The long march of January 2026 was therefore unlike any other protest in its rekindling of a democratic assertion, the only weapon of the masses when the State reneges on its assurances time and again. Led by the Communist Party of India (Marxist) and its peasant front, the All India Kisan Sabha (AIKS), the protestors in this year’s adivasi-mazdoor-kisan march came from across northern Maharashtra’s hamlets and villages.
It followed on the heels of a massive rally mobilised by the AIKS on 21 January. More than 50,000 tribal poor marched from the village of Charoti to the district collectorate’s office in Palghar. When the district collector assured them that all promises except those that needed ratification by the state government would be fulfilled, they resolved to march to Mumbai. Assembling in Nashik, they spent Republic Day on the national highway.
Their demands included the granting of community and individual forest rights, regularisation of their land pattas, supply of potable drinking water, uninterrupted electricity to their villages, access to quality education, the earnest implementation of existing laws and the reinstatement of the recently annulled Mahatma Gandhi National Rural Employment Guarantee Act (MGNREGA). As one protestor put it: “That guarantee is our lifeline.”
In the winter session of Parliament, the Central government made structural changes and renamed MGNREGA as the Viksit Bharat Guarantee for Rozgar and Ajeevika Mission Gramin (VB-GRAMG), reneging on a legal guarantee for work and placing the bulk of the burden of financing the scheme on the shoulders of state governments.
“Only changing the name is not enough,” Sakharam Kharpade (45) from Murbad village told the People’s Archive of Rural India (PARI). “There are more people in need of work and wages, but fewer villagers get work — maybe five or six at a time, out of hundreds.”
PARI reported one of the protestors on the Palghar march, Lakshmi Dattu Boba, as saying: “Forget the whole year, we don’t get work… for a day.” She, for one, would not shy away from taking to the streets again, if their demands remained unmet.
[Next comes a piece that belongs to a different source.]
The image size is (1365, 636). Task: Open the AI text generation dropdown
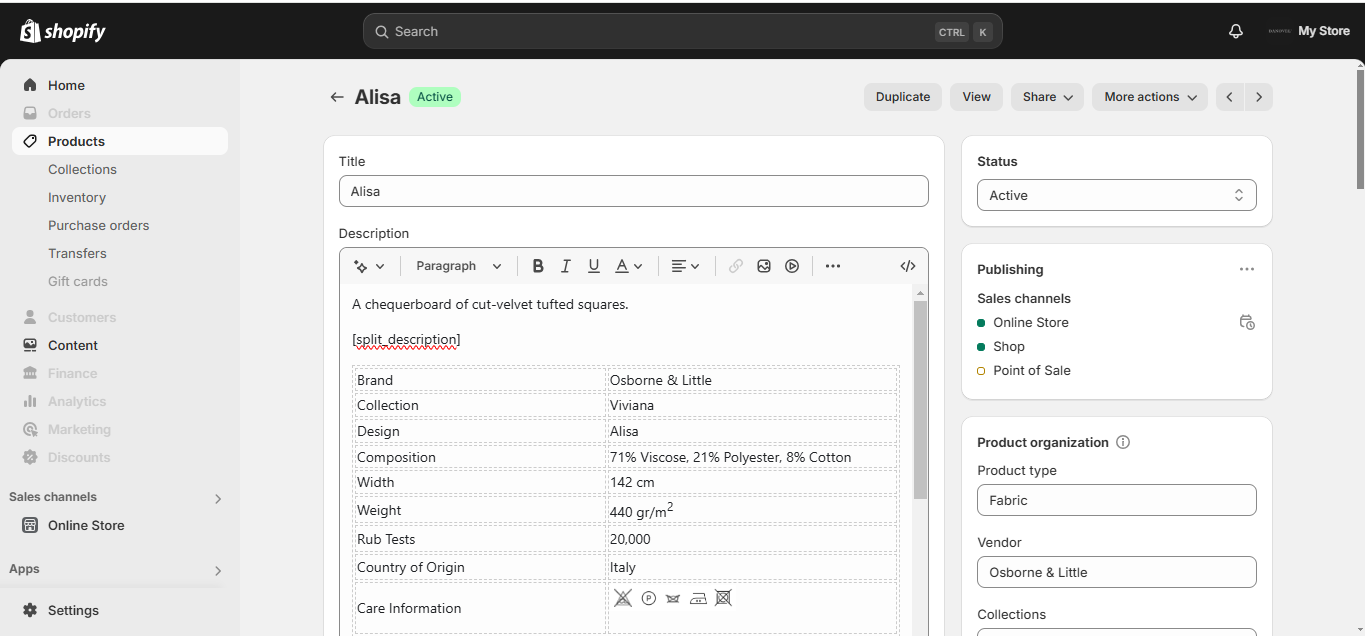pyautogui.click(x=369, y=266)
On 27 January, a delegation met chief minister Devendra Fadnavis in Mumbai. In a meeting that lasted over two hours, Fadnavis provided point-by-point assurances that every single demand would be fulfilled within a three-month timeframe.
Dr Ajit Nawale of the AIKS told protestors that the CM had promised “all forest rights claims will be re-examined” to correct past injustices arising from incorrect departmental reports. It is a fact borne out by data that barring Gadchiroli and some other regions of eastern Maharashtra, the implementation of the Forest Rights Act (FRA) in the state remains a non-starter, facing as it does stiff resistance from the department of forests.
The march was called off, but the accumulation of unaddressed grievances, the routine failure of governance and the insensitivity and inaccessibility of bureaucracy were repeatedly highlighted. The protestors affirmed their future course will depend on whether Fadnavis’ assurances translate into action. If not, they will march again.
The recent padayatra also served as a reminder that those who produce our food, steward our forests and sustain rural communities are not to be invisiblised — they are central actors in our economy. Even the route — the long stretch of highway connecting rural Nashik to metropolitan Mumbai — symbolised the socio-economic distance between policy pronouncements and their reality at the grassroot level.
Both the FRA and the Panchayat (Extension to Scheduled Areas) Act were designed to shift power back to tribal and traditional forest-dwelling communities and extend meaningful local governance, but their spirit has been annulled by the State’s refusal to loosen its control over these precious resources. As a result, decades after these laws were passed, implementation remains shoddy, contested and slow.
Former MLA and CPI(M) leader Jeeva Gavit reminded people that the 2026 march merely sought enforcement of rights already on statutes, and noted that earlier meetings with officials — in 2018, 2019 and even as recently as 2023 — did not yield tangible results. Can Fadnavis be trusted to deliver this time?